» **Collected data**:
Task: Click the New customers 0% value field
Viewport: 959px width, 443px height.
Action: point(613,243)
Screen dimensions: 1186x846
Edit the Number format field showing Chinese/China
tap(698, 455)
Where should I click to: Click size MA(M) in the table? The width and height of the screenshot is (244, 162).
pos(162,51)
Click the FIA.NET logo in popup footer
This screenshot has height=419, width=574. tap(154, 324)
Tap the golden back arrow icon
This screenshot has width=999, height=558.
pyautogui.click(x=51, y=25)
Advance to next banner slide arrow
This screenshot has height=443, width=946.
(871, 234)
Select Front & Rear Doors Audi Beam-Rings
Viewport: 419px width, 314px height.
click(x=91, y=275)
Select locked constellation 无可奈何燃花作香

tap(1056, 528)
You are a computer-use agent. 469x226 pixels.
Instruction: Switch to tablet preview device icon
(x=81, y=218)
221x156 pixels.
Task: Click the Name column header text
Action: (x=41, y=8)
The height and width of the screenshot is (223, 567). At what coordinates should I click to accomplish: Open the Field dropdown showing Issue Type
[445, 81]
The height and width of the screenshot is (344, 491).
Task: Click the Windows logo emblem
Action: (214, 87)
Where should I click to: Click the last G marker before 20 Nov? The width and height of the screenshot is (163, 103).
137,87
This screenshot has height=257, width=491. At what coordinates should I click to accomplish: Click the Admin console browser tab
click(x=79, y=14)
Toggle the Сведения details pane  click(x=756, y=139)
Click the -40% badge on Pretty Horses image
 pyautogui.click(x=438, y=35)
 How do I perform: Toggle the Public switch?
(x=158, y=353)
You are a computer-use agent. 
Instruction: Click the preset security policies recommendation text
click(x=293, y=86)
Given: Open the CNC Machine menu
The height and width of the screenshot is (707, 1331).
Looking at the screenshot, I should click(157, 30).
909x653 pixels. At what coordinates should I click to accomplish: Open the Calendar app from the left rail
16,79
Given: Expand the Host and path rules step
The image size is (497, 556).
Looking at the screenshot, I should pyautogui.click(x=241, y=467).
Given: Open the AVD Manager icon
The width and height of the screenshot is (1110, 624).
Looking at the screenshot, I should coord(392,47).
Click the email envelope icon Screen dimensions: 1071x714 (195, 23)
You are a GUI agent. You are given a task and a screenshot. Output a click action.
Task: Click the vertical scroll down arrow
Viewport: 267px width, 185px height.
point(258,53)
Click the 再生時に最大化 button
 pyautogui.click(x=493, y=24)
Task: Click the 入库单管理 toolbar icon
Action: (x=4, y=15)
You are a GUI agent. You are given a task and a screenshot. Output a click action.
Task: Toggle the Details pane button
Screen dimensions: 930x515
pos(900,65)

» **Exercise details**: List all lines above in which the string "pane" appears.

» **Reply**:
Toggle the Сведения details pane  click(x=756, y=139)
Task: Toggle the Details pane button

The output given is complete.